For more information about his case, see “Ring of Snitches: How Detroit Police Slapped False Murder Convictions on Young Black Men.” After being sent to prison, he spent four of his first six years in solitary confinement. It was there that he began to read, think critically and distinguish between expressing a desire to change and demonstrating the ability to achieve it.

Lacino can be reached for a larger discussion on this and related topics at: Lacino Hamilton #247310, Macomb Prison, 34625 26 Mile Rd., Lenox Twp., MI 48048. (If you write to him and want a response, please include your address on the letter itself, as the prison discards envelopes.) 


Commitment To The Prison Movement Requires Belief In Incarcerated Citizens Capacity To Transform The World

by Lacino Darnell Hamilton

Both the reform and abolition movements over the past few years have succeeded in challenging some of the most glaring abuses of the criminal justice system. For example, a Supreme Court victory striking down sentencing juveniles to life without parole and the gradual elimination of money bail.

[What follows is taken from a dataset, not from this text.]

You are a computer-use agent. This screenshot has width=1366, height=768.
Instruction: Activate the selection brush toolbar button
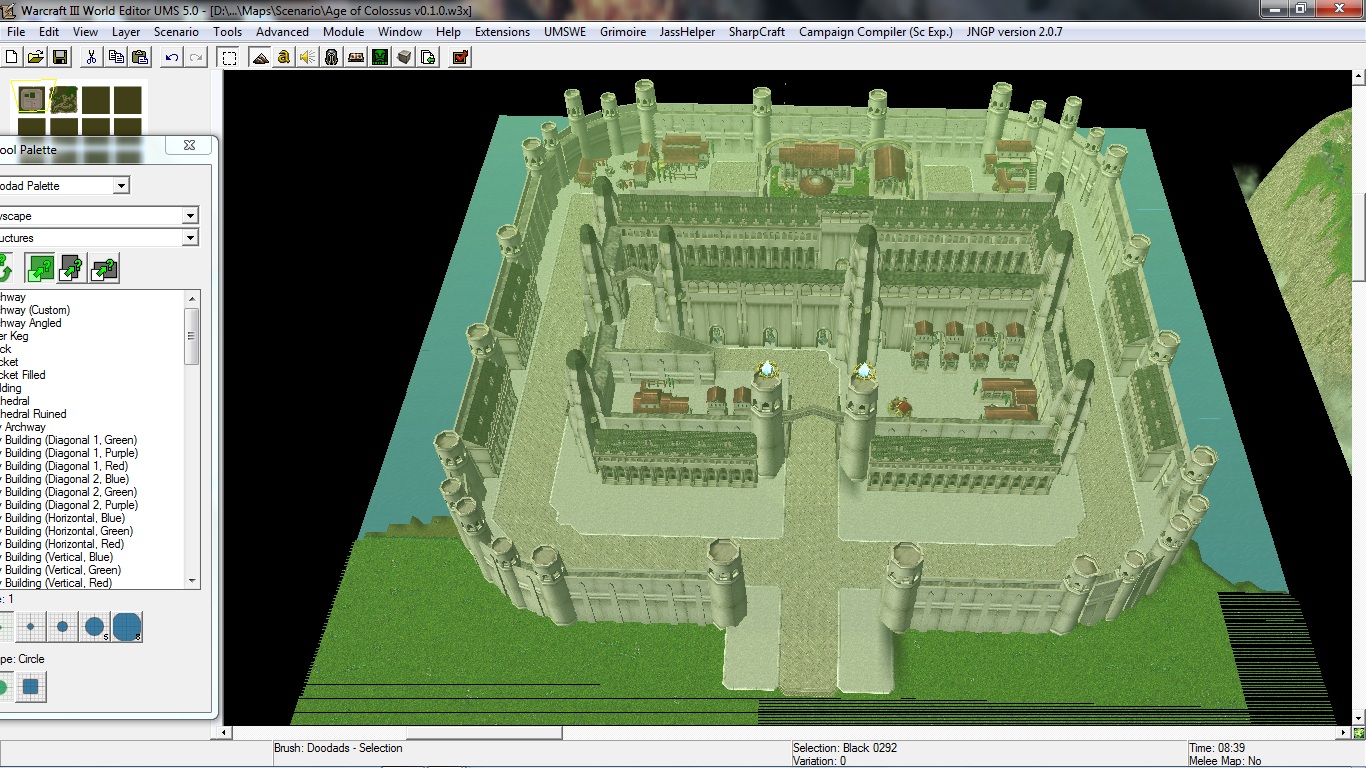[229, 57]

Yet, incarcerated citizens were largely excluded from participating in those challenges in substantial ways. At best we played periphery roles where we were more like props than principles. Our truths and insights about incarceration, our alternative visions of what is possible were mostly suppressed, and when they weren’t they were presented using someone else’s words and someone else’s voice. I do not believe those roles were maliciously assigned, it is just common sense in some circles that incarcerated citizens, given the whole situation of economic, social, and political domination, complicates critical awareness and response. But what may appear common sense to some people is actually a form of paternalism. 

One of the objectives of both the reform and abolition movements should be to get as many people as possible to recognize the human costs of maintaining retributive justice. The impetus for fostering said recognition will most likely come from incarcerated citizens, and our families and friends. Those of us who live this terrifying and distressing experience have the most immediate incentive to change it. Plus, our experiences often allow us to see more clearly the contradiction between how advocates and supporters of retributive justice say it functions, and how it functions in reality. That often leads us to develop more critical perspectives and more daring strategies. Clearly, people on both sides of the wall have significant roles to fulfill.

It is important for us to learn and act together within the unfamiliar and often ambiguous situations we find ourselves. Learning and acting together permits us to dew on the energies of differential insights, resources, and diverse avenues to power. That is how we expedite the development of effective strategies. Remember, there is an urgency element to all of this. A lot of the harm the criminal justice system perpetuates is irreparable. Incarcerated citizens participating in more substantial ways will anchor the problems we identify as needing remedy, the solutions we entertain as viable, and the methods we choose as appropriate for reaching those solutions, to that urgency. The Civil Rights movement illustrates the potential of when people on “both sides of the wall” work collaboratively. 

During the Civil Rights movement people of all racial backgrounds and socio-economic classes learned from one another and risked their lives together to force American society to confront racial terror. Blacks took the lead because, well, we had the most immediate incentive for social justice. But other groups acted as true collaborators. They put their bodies on the line, contributed financially, used their access to parts of the American society blacks were cut off from, among other things, and together with blacks forged strategies and action for change. Yes, there were elements of paternalism, but nothing like what exist today in many quarters of the reform and abolition movements. The fact that some people outright reject this is proof of that. 

Interactions between the inside and outside should be democratic and participatory, inclusive, and affirming of human agency and the human capacity for working collaboratively to create social justice. A commitment that demands belief in the capacity of incarcerated citizens as agents who can transform not only retributive justice into something people oriented, but the world as we currently know it. This level of commitment will assist to avoid the danger of reifying systems of oppression as static and treating people subjected to such systems as unidimensional and unchanging. It will create an atmosphere which allows for maximum communication, exchange of ideas, and action.